[Tarefa curta A]
Reúna todas as linhas dos registros que contêm a palavra "screenshot".

===== Trecho fornecido =====

A própria Resolução n. 5/2014 do CNPCP, em sua justificativa, dispõe sobre a dificuldade no cumprimento das recomendações:

A presente resolução não se propõe a determinar de modo fechado como as administrações penitenciárias estaduais devem proceder ao realizar tais vistorias, visto que cada Estado dispõe de equipamentos técnicos e humanos diferenciados, e as realidades de cada um devem ser respeitadas. Existem Estados que dispõem de equipamentos de última geração, como os scanners corporais, que proporcionam que as vistorias pessoais sejam realizadas sem qualquer contato com o corpo da pessoa revistada. Entretanto, existem outros que ainda não podem prescindir da revista manual, aquela realizada com o contato humano, vez que não dispõem de tecnologias adequadas, especialmente as unidades prisionais das cidades dos interiores mais distantes, que muitas vezes escapam ao olhar fiscalizador do Poder Público. [...]

Importa ressaltar que a revista íntima nos estabelecimentos prisionais envolve, de um lado, a dignidade da pessoa humana (CF, art. 1º, III) e a intimidada (CF, art. 5º, X) e, de outro, a segurança pública (CF, art. 6º, caput, e art. 144, caput), a integridade física e moral dos presos (CF, art. 5, XLIX), bem como a dignidade da pessoa humana dos presidiários (CF, art. 1º, III).

Desse modo, havendo um conflito aparente de normas fundamentais, deve-se realizar um juízo de ponderação, conforme bem esclarece o doutrinador Robert Alexy:

"Se isoladamente considerados, ambos os princípios conduzem a uma contradição. Isso significa, por sua vez, que um princípio restringe as possibilidade jurídicas de realização do outro. Essa situação não é resolvida com a declaração de invalidade de um dos princípios e com sua consequente limitação do ordenamento jurídico. Ela tampouco é resolvida por meio da introdução de uma exceção a um dos princípios, que seria considerado, em todos os casos futuros, como regra que ou é realizada, ou não é. A solução para essa colisão consiste no estabelecimento de uma relação de precedência condicionada entre os princípios, com base nas circunstâncias do caso concreto. Levando-se em consideração o caso concreto, o estabelecimento de relações de precedências condicionadas consiste na fixação de condições sob as quais um princípio tem precedência em face do outro. Sob outras condições, é possível que a questão da precedência seja resolvida de forma contrária" (ALEXY, Robert: Teoria dos direitos fundamentais. Malheiros, 2. ed. São Paulo,2011. p. 96)

===== Registros fornecidos =====

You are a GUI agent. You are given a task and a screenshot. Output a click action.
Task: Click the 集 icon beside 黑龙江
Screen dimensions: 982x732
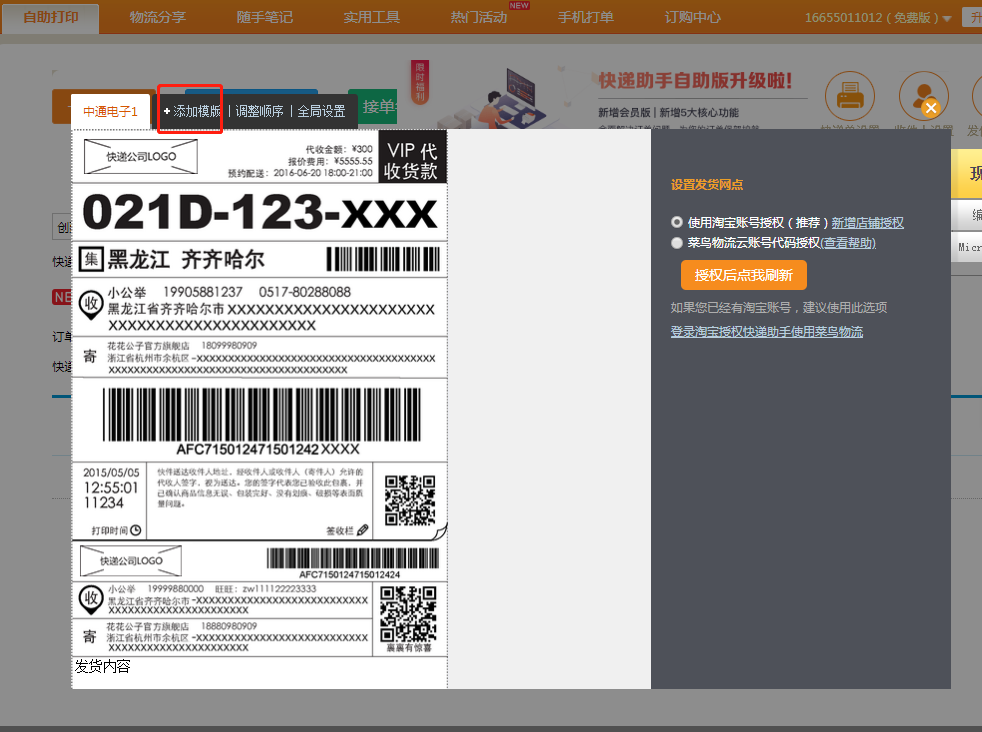coord(91,259)
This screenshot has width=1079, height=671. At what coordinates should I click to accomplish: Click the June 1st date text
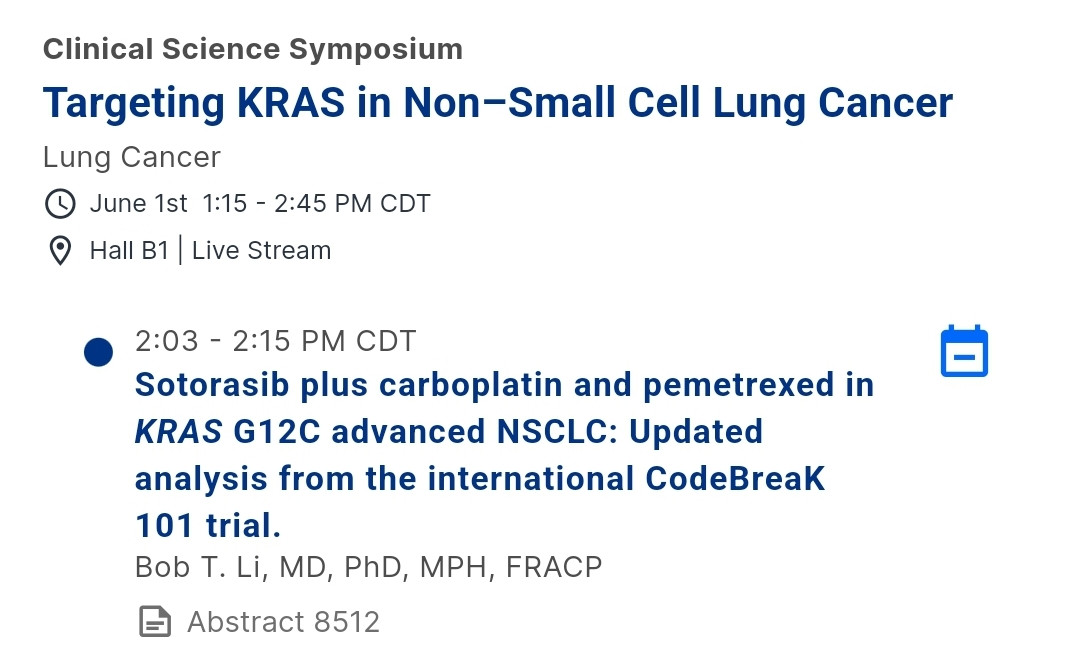pyautogui.click(x=138, y=204)
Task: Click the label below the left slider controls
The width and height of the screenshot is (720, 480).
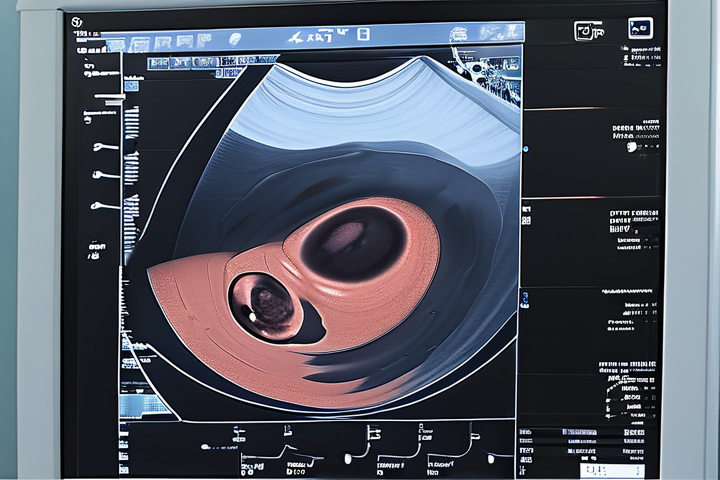Action: point(97,244)
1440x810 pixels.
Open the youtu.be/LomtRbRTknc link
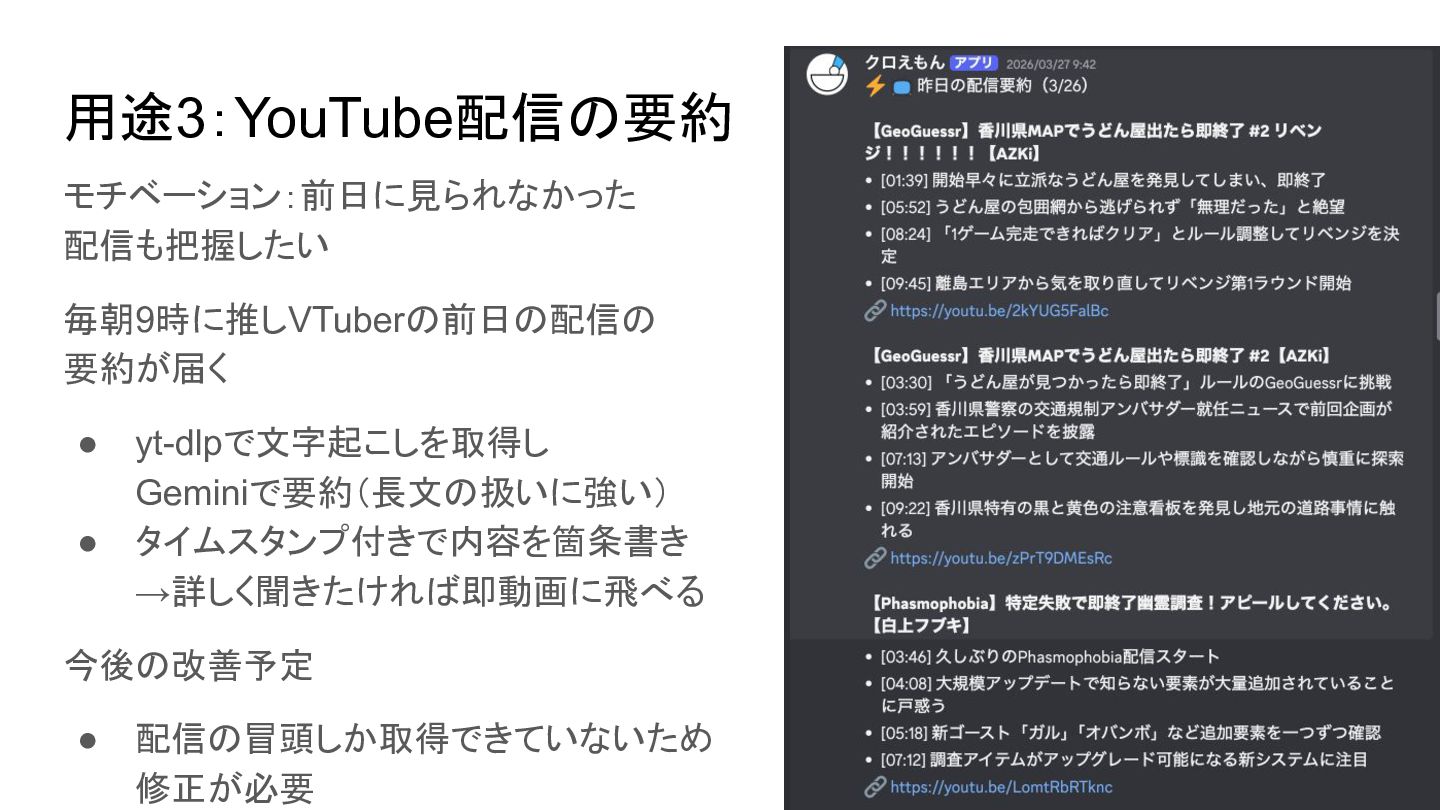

=====

[Tarefa curta B]
Reescreva o trecho fornecido de "Importa ressaltar que" a "art. 1º, III).", trocando "segurança pública" por "ordem pública".

[Resposta correta A]
You are a GUI agent. You are given a task and a screenshot. Output a click action.
This screenshot has width=1079, height=671. At what coordinates should I click to accomplish: Click the June 1st date text
The width and height of the screenshot is (720, 480).

[Resposta correta B]
Importa ressaltar que a revista íntima nos estabelecimentos prisionais envolve, de um lado, a dignidade da pessoa humana (CF, art. 1º, III) e a intimidada (CF, art. 5º, X) e, de outro, a ordem pública (CF, art. 6º, caput, e art. 144, caput), a integridade física e moral dos presos (CF, art. 5, XLIX), bem como a dignidade da pessoa humana dos presidiários (CF, art. 1º, III).